++++ Material provided

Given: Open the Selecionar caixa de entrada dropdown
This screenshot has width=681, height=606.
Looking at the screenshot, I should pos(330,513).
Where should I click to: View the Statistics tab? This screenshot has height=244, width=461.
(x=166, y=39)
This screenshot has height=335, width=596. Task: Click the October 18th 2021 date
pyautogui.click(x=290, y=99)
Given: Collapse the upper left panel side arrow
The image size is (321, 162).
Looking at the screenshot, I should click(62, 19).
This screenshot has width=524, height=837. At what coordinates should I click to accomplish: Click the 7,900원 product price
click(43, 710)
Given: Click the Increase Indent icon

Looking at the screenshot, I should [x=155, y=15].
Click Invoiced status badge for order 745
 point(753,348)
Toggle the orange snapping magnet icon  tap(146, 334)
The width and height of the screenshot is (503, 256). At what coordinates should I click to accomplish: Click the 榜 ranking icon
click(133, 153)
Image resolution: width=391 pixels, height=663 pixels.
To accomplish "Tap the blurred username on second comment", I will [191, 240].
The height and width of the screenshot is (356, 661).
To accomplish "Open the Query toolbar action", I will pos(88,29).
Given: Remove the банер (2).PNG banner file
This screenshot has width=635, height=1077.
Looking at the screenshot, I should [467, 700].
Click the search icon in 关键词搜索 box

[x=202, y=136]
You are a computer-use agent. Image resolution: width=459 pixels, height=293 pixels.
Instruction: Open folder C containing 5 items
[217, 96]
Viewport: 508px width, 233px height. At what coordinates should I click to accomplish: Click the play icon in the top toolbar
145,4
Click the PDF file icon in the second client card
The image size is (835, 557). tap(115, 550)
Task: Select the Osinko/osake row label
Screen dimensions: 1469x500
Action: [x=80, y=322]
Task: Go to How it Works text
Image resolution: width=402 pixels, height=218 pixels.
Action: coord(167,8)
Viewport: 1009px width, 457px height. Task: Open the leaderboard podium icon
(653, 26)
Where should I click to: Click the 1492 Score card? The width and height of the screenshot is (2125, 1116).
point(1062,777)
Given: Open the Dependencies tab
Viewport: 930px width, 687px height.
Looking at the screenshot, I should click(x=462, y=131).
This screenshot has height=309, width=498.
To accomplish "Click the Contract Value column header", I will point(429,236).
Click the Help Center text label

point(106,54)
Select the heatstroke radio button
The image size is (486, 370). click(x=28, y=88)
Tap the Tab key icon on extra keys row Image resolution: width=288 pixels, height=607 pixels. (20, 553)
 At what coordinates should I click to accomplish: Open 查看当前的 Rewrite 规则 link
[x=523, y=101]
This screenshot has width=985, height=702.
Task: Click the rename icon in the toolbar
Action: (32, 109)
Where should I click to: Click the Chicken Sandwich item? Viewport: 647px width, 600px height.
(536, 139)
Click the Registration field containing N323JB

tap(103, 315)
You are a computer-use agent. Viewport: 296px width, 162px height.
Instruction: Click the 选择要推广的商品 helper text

++++++++

### What the task asks
Your answer must be the records above, repeated exactly.

### Written reply
Given: Open the Selecionar caixa de entrada dropdown
This screenshot has width=681, height=606.
Looking at the screenshot, I should pos(330,513).
Where should I click to: View the Statistics tab? This screenshot has height=244, width=461.
(x=166, y=39)
This screenshot has height=335, width=596. Task: Click the October 18th 2021 date
pyautogui.click(x=290, y=99)
Given: Collapse the upper left panel side arrow
The image size is (321, 162).
Looking at the screenshot, I should click(62, 19).
This screenshot has width=524, height=837. At what coordinates should I click to accomplish: Click the 7,900원 product price
click(43, 710)
Given: Click the Increase Indent icon

Looking at the screenshot, I should [x=155, y=15].
Click Invoiced status badge for order 745
 point(753,348)
Toggle the orange snapping magnet icon  tap(146, 334)
The width and height of the screenshot is (503, 256). At what coordinates should I click to accomplish: Click the 榜 ranking icon
click(133, 153)
Image resolution: width=391 pixels, height=663 pixels.
To accomplish "Tap the blurred username on second comment", I will [191, 240].
The height and width of the screenshot is (356, 661).
To accomplish "Open the Query toolbar action", I will pos(88,29).
Given: Remove the банер (2).PNG banner file
This screenshot has width=635, height=1077.
Looking at the screenshot, I should [467, 700].
Click the search icon in 关键词搜索 box

[x=202, y=136]
You are a computer-use agent. Image resolution: width=459 pixels, height=293 pixels.
Instruction: Open folder C containing 5 items
[217, 96]
Viewport: 508px width, 233px height. At what coordinates should I click to accomplish: Click the play icon in the top toolbar
145,4
Click the PDF file icon in the second client card
The image size is (835, 557). tap(115, 550)
Task: Select the Osinko/osake row label
Screen dimensions: 1469x500
Action: [x=80, y=322]
Task: Go to How it Works text
Image resolution: width=402 pixels, height=218 pixels.
Action: coord(167,8)
Viewport: 1009px width, 457px height. Task: Open the leaderboard podium icon
(653, 26)
Where should I click to: Click the 1492 Score card? The width and height of the screenshot is (2125, 1116).
point(1062,777)
Given: Open the Dependencies tab
Viewport: 930px width, 687px height.
Looking at the screenshot, I should click(x=462, y=131).
This screenshot has height=309, width=498.
To accomplish "Click the Contract Value column header", I will point(429,236).
Click the Help Center text label

point(106,54)
Select the heatstroke radio button
The image size is (486, 370). click(x=28, y=88)
Tap the Tab key icon on extra keys row Image resolution: width=288 pixels, height=607 pixels. (20, 553)
 At what coordinates should I click to accomplish: Open 查看当前的 Rewrite 规则 link
[x=523, y=101]
This screenshot has width=985, height=702.
Task: Click the rename icon in the toolbar
Action: (32, 109)
Where should I click to: Click the Chicken Sandwich item? Viewport: 647px width, 600px height.
(536, 139)
Click the Registration field containing N323JB

tap(103, 315)
You are a computer-use agent. Viewport: 296px width, 162px height.
Instruction: Click the 选择要推广的商品 helper text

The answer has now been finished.